The Guardian
Italy alarmed by 'Balkan syndrome'
Special report: Kosovo
http://www.guardianunlimited.co.uk/Distribution/Redirect_Artifact/0,4678,0-417492,00.html
Richard Norton-Taylor
Thursday January 4, 2001

Concern about the use of depleted uranium shells by US forces intensified yesterday when Italy asked Nato to investigate claims that six of its soldiers who died after serving in the Balkans were killed by exposure to the munitions.

The request came after an official investigations by France, Spain, Portugal, Belgium, the Netherlands and Finland into the effect of DU weapons.

The Italian prime minister, Giuliano Amato, told the newspaper La Repubblica that alarm about the "Balkan syndrome" was "more than legitimate".

"We've always known that [depleted uranium] was used in Kosovo, but not in Bosnia.
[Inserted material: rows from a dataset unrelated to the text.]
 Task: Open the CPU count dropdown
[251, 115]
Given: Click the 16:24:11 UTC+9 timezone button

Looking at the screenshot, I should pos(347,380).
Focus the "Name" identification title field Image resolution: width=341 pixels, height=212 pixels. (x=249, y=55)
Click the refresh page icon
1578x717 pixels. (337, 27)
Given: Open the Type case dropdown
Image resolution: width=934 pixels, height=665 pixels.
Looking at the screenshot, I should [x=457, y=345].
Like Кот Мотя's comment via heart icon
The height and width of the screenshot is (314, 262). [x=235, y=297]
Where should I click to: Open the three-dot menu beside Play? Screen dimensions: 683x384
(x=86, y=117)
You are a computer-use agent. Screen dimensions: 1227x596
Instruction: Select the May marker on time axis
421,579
We've always known that it was a danger only in absolutely exceptional circumstances like, for example, picking up a fragment with a hand on which there was an open wound, while in normal circumstances it isn't dangerous at all.
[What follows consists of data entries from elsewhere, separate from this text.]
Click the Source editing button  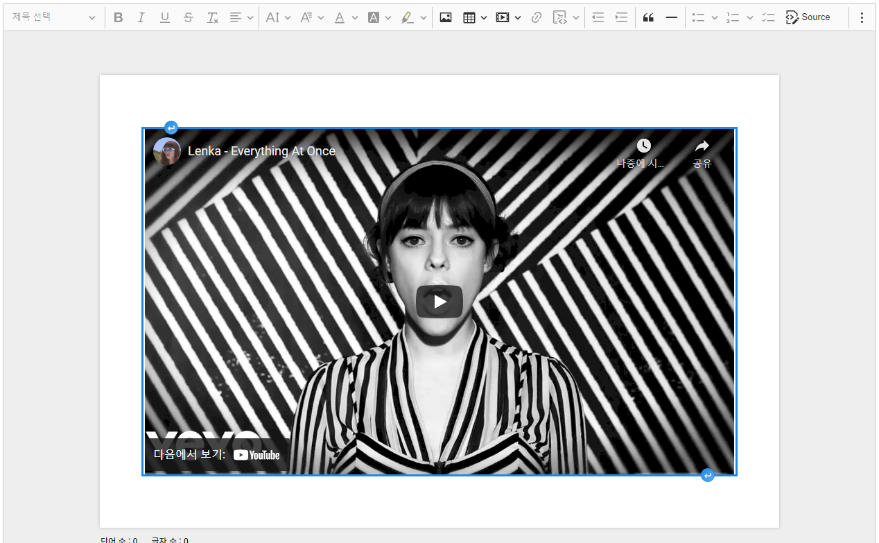click(x=808, y=17)
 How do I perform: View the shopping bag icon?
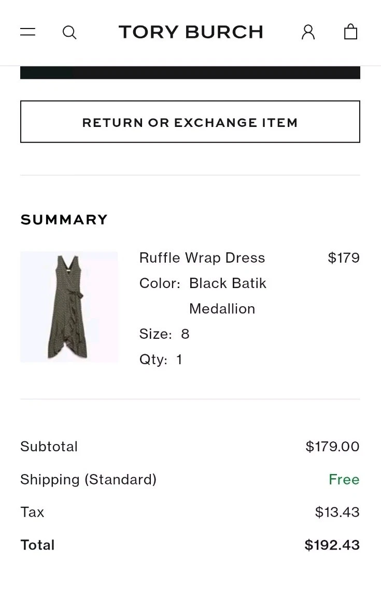351,32
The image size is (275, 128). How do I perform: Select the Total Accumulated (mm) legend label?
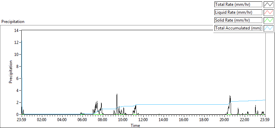pyautogui.click(x=238, y=28)

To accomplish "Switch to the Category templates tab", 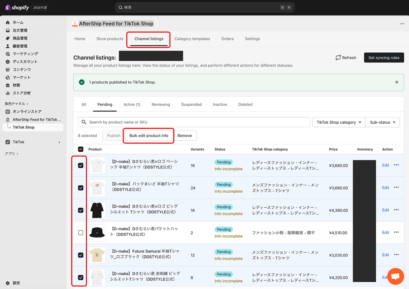I will point(192,39).

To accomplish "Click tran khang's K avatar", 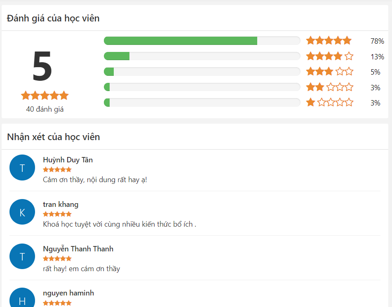I will pyautogui.click(x=22, y=212).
But now we're starting to have a justified fear that things aren't that simple."

His defence minister, Sergio Mattarella, said Nato had told Rome only last month that DU had also been used in Bosnia.

US A10 aircraft fired more than 31,000 rounds of DU ammunition in Kosovo. More than 14,000 rounds fell in the area of Kosovo now controlled by Italian troops, according to Italian the deputy ecology minister, Valerio Calzolaio.

DU is a by-product of converting natural uranium into the enriched form used in nuclear weapons and reactors. It is about 40% less radioactive than natural uranium.

The US fired more than 850,000 rounds during the 1991 Gulf war. This has been linked to birth defects in Iraq.

The six Italians who have died since returning from the Balkans all had leukaemia. The latest was Salvatore Carbonaro, 24, from Sicily, who died in November after serving twice in Bosnia but never in Kosovo.

Doctors have said there is insufficient evidence to link the deaths to exposure to DU shells but the Italian media say the number of deaths is too high to be coincidental.

A group representing their families has released a copy of a document in English which it said was a list of Nato guidelines for dealing with DU. It said the document, dated November 22 1999, was not distributed to troops before that date, although soldiers had by then spent months peacekeeping in Kosovo.

Last month the British armed forces minister, John Spellar, admitted that advice on the potential dangerof DU shells failed to reach British troops in the Gulf war.

The Ministry of Defence said yesterday it was not planning to review the effect of DU weapons in the Balkans. It said the radioactivity from the shells was no higher than from household appliances.

The US agency for toxic substances and disease registry had said that no human cancer of any type has ever been seen as a result of exposure to natural or depleted uranium".